Affiche touristique de la Thaïlande montrant une plage parfaite, collée sur une tôle dans un bidonville thaïlandais. En arrière-plan, un quartier très pauvre avec des habitations précaires, des déchets au sol, du linge suspendu et des habitants assis devant leurs maisons. L’image contraste fortement la carte postale et la réalité.
Entre images paradisiaques et réalité des quartiers pauvres, le contraste révèle ce que le tourisme ne montre jamais.

Boycotter, c’est refuser d’être complice de cette façade.

Les valeurs humanistes que beaucoup revendiquent prennent ici tout leur sens. Liberté, égalité, droits humains, justice : elles ne servent à rien si elles ne s’appliquent que lorsque c’est confortable.

Dire non au tourisme thaïlandais, c’est être cohérent avec ce que l’on dit défendre. La situation ne changera pas tant que les touristes continueront d’affluer et que l’argent continuera de circuler. Un boycott international crée une pression simple, pacifique, mais réelle. Souvent, c’est ce genre de geste qui fait évoluer les choses.

On n’a pas besoin d’être Khmer pour se sentir concerné. On a juste besoin de se demander ce que nos choix financent.

Choisir la Thaïlande aujourd’hui, c’est fermer les yeux.

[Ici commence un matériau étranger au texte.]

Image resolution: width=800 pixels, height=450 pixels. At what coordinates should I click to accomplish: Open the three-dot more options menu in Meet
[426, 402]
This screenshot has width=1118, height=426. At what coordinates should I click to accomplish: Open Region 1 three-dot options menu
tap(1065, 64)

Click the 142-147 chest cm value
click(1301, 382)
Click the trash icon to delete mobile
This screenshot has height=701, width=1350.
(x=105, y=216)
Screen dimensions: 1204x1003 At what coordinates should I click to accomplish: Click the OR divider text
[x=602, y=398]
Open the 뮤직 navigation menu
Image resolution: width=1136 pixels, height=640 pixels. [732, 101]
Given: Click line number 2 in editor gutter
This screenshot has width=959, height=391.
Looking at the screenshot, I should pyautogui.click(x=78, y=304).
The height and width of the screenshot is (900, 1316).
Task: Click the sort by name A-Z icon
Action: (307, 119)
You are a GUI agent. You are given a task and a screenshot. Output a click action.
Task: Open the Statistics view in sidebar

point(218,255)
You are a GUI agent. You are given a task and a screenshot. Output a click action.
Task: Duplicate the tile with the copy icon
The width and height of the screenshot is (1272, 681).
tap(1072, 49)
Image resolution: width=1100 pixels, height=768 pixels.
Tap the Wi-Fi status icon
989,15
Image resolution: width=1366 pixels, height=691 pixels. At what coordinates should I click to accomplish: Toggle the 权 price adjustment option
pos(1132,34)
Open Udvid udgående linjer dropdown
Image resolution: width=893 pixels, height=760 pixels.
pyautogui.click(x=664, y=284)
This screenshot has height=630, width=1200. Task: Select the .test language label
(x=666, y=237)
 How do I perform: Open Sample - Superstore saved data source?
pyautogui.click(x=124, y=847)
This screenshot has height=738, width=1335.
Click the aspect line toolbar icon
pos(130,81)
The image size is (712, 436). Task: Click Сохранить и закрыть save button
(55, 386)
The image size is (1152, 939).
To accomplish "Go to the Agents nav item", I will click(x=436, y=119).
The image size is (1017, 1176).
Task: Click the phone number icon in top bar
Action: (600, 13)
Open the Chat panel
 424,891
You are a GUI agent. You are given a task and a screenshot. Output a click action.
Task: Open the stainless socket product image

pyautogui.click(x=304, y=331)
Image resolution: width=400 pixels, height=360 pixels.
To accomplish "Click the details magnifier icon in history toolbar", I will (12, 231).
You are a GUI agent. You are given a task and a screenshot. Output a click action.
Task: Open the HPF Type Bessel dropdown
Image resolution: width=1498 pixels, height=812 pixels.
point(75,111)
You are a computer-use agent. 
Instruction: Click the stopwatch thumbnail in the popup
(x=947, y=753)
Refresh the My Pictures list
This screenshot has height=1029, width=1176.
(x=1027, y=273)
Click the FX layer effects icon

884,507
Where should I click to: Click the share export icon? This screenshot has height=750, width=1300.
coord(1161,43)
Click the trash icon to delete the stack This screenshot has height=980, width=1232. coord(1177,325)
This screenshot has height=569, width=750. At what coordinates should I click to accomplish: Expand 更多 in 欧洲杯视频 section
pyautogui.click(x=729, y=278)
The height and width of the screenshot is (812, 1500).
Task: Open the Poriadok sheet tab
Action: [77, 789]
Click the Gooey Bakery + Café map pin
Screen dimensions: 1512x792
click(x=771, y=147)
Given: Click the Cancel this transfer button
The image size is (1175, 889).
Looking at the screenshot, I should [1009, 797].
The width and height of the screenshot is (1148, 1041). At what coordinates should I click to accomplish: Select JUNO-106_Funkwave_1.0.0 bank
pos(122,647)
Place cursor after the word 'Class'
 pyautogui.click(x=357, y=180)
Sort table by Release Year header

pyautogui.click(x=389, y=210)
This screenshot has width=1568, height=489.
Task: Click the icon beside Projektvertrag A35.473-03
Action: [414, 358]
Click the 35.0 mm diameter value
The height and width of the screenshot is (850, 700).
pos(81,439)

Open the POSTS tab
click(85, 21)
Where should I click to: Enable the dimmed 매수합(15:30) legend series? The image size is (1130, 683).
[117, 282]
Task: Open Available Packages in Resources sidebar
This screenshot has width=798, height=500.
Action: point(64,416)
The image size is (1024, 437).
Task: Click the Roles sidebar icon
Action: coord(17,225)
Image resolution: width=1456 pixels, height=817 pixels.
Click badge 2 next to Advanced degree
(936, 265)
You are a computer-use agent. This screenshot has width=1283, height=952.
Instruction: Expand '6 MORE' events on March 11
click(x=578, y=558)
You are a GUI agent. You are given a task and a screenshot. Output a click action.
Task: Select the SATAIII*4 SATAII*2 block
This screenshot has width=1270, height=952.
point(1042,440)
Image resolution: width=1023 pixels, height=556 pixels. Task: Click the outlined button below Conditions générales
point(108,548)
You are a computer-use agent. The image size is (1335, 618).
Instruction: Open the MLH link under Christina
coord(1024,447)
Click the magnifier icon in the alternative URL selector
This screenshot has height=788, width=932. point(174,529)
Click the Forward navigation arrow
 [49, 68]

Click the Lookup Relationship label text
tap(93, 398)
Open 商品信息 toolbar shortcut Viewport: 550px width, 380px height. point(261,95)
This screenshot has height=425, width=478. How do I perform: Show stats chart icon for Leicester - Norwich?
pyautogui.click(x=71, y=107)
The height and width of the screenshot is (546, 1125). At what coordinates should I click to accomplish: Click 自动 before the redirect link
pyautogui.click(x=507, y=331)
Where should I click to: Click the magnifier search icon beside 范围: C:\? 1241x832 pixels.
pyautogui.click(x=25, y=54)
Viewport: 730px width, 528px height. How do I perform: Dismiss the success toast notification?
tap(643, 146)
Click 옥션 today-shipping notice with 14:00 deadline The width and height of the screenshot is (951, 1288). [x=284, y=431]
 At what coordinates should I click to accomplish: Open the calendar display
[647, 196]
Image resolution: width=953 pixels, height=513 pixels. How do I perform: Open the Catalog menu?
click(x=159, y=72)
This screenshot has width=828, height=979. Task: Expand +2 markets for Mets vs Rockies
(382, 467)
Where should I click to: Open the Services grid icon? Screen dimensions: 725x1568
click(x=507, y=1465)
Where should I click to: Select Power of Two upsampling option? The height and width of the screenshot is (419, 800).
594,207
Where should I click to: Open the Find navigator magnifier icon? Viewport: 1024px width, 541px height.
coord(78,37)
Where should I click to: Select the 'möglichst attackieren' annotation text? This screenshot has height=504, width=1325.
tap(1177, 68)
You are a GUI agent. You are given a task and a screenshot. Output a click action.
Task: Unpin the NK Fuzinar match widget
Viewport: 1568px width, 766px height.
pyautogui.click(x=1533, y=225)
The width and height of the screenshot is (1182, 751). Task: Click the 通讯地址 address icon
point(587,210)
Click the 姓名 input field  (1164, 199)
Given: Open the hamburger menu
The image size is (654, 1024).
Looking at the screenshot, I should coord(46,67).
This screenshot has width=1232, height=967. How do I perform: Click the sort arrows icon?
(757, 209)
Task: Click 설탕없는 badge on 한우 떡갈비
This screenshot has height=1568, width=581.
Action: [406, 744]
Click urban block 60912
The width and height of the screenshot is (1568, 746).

Choisir de dire non, même symboliquement, c’est donner un peu de force à un peuple qui n’a presque aucun moyen de se faire entendre.

Un boycott n’est pas un acte de haine. C’est un acte de conscience. Un geste pour la justice, pour la dignité, pour la paix.

Drapeau cambodgien planté au bord d’un bassin rempli de lotus au lever du soleil, avec Angkor Wat en arrière-plan. Un krama rouge et un chapeau traditionnel en rotin reposent sur une pierre, créant une ambiance sereine et culturelle.
Le drapeau cambodgien flottant face à Angkor Wat au lever du soleil, symbole de paix, de dignité et d’appartenance.